◆ **WHAT IS NEEDED**: From the line with "The width and" through the line with "You are a computer-use", repeat the entries verbatim, both end lines included, and add nothing.

◆ **PROVIDED RECORDS**:
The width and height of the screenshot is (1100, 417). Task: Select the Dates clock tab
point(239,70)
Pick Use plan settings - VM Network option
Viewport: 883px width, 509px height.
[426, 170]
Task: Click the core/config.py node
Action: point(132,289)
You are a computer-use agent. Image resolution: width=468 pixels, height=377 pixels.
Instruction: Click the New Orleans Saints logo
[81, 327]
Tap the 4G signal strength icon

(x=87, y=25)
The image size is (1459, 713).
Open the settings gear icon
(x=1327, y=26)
* * *
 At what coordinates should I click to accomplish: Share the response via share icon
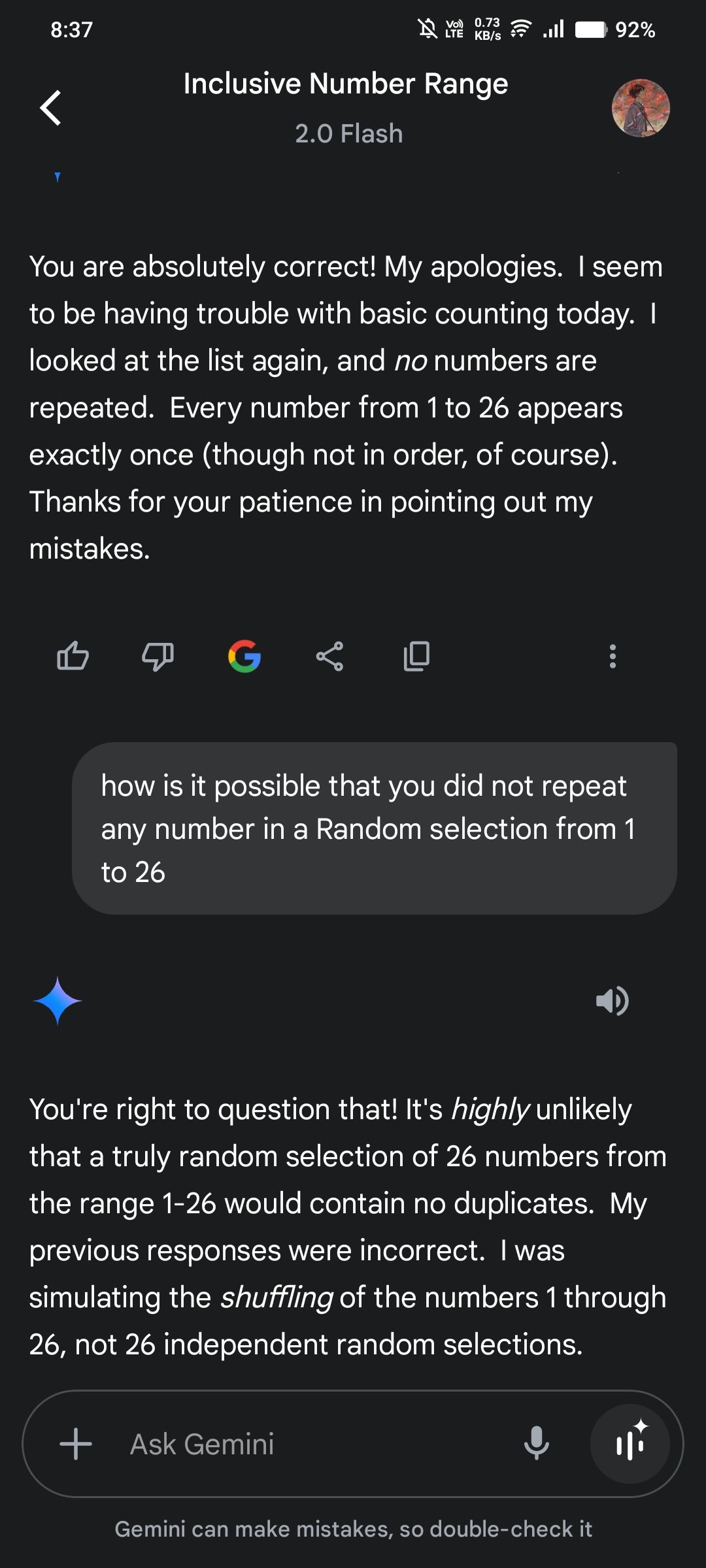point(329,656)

◆ **WRITTEN RESPONSE**:
The width and height of the screenshot is (1100, 417). Task: Select the Dates clock tab
point(239,70)
Pick Use plan settings - VM Network option
Viewport: 883px width, 509px height.
[426, 170]
Task: Click the core/config.py node
Action: point(132,289)
You are a computer-use agent. Image resolution: width=468 pixels, height=377 pixels.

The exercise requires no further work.